Updated on 2024-03-25 GMT+08:00

Connecting Hive to OBS

Overview

Hive is a data warehouse tool that can extract, transform, and load large-scale data sets stored distributedly. It provides various SQL query methods for data analysis.

Prerequisites

Hadoop has been installed. For details, see Connecting Hadoop to OBS.

Procedure

The following uses Hive 2.3.3 as an example.

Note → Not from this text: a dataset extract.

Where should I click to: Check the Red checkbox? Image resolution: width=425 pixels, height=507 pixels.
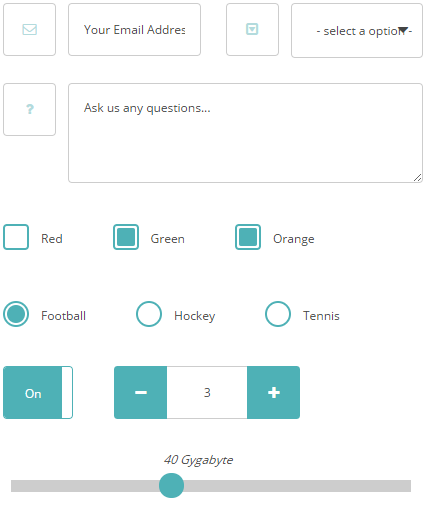[16, 237]
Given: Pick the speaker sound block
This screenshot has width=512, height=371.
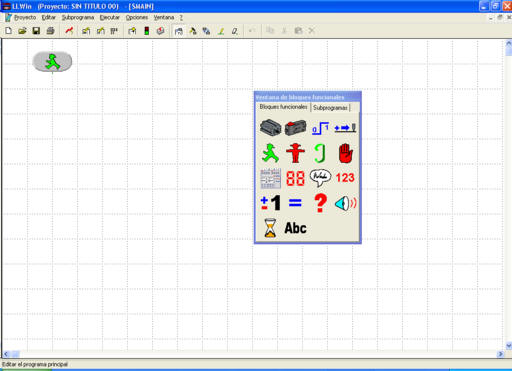Looking at the screenshot, I should click(x=345, y=203).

  1. Download apache-hive-2.3.3-bin.tar.gz and decompress it to the /opt/hive-2.3.3 directory.
  2. Add the following content to the /etc/profile file:

    export HIVE_HOME=/opt/hive-2.3.3
    export PATH=$HIVE_HOME/bin:$PATH

  3. Configure Hive.

    1. Rename hive-env.sh.template under /opt/hive-2.3.3/conf/ as hive-env.sh.
    2. Rename hive-log4j2.properties.template under opt/hive-2.3.3/conf/ as hive-log4j2.properties.
    3. Create the hive-site.xml file and add the following configurations:
      1
      2
      3
      4
      <property>
      <name>hive.metastore.warehouse.dir</name>
      <value>obs://obs-bucket/warehouse/hive</value>
      </property>
      

      Adding these configurations is optional. After they are added, you do not need to explicitly specify the location when you create a Hive table, and the created Hive table will be automatically stored in OBS.

    4. Initialize the metadata:

      /opt/hive-2.3.3/bin/schematool -dbType derby -initSchema

  4. Check whether the connection is successful.

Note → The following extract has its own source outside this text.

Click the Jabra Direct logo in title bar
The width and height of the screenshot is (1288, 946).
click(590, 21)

    In the following example, the location is obs://obs-bucket/warehouse/hive/student.
    1
    2
    3
    4
    5
    6
    hive>
    create table student(id int comment "Student ID",name string comment "Student name",age int comment "Student age")
    comment "Student information table"
    row format delimited fields terminated by ",";
    
    insert into table student select 6,"yangdong",29;